Content starts

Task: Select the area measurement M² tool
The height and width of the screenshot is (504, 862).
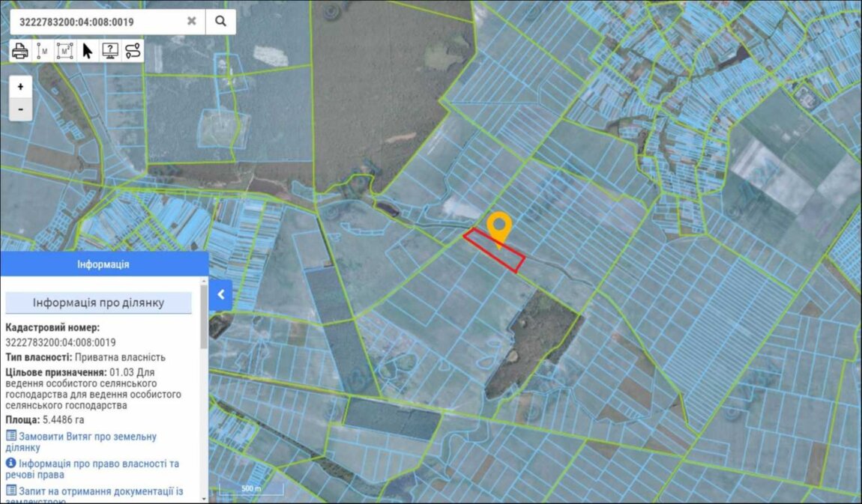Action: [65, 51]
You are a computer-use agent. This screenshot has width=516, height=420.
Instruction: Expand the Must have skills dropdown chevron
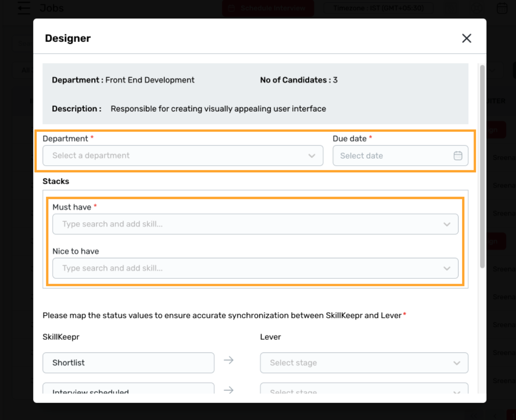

Content ends

_PROBLEM REQUIREMENTS_.
Repeat the lines from the line containing "You are a computer-use" through the end of the material above exactly, with no pictures and nothing else.

_YOUR SOLUTION_.
You are a computer-use agent. This screenshot has width=516, height=420.
Instruction: Expand the Must have skills dropdown chevron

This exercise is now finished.